Barlow remains on probation for an Arizona sex offense conviction, but Conn waived an out-of-state travel prohibition to let Barlow attend the proceedings in San Angelo.

Barlow pleaded guilty in August 2007 to conspiracy to commit sexual conduct with a minor. Mohave County Attorney Matt Smith said Barlow was legally married to another woman when he engaged in sexual relations with an underage girl who was assigned to him as a "spiritual wife" as part of the FLDS polygamous practice and custom.

Smith said the girl was 16 or 17 years old and could not legally consent to sexual relations when she and Barlow conceived a child together. Barlow was sentenced to three years’ probation and 45 days in county jail.

Barlow’s trip to Texas was likely an exhausting odyssey. He made a five-hour drive to his Mohave County Superior Court appearance Tuesday, then had to drive two hours to Las Vegas, Nev., where he was to catch a flight to Dallas, then to San Angelo.

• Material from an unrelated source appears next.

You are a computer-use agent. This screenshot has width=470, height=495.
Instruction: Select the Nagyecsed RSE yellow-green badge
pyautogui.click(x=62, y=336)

Smith said Arizona authorities will watch the San Angelo hearings with interest because the outcome will affect a case against 52-year-old Warren Jeffs, the FLDS spiritual leader who is now in prison and facing further prosecution.

Jeff’s defense attorney, Michael Piccarreta, filed a motion in September to suppress any evidence from the YFZ raid and prevent its introduction and use in Jeffs’ legal proceedings in Arizona. Piccarreta has alleged that the Texas raid and search were illegal and that nothing gathered as evidence at the YFZ ranch can be used against Jeffs in Arizona.

Smith said the question will be moot if the suppression motion is granted in Texas.

Otherwise, Smith said, litigation of the suppression matter will be the next significant event in Arizona pretrial proceedings for Jeffs. The FLDS prophet is charged in Arizona with two counts each of sexual conduct with a minor for separate instances in which he allegedly arranged spiritual unions resulting in illegal sex between two underage girls and their male adult relatives.

One of those relationships resulted in convictions of Jeffs in Utah on rape-as-an-accomplice charges, for which he was sentenced to five years to life in prison.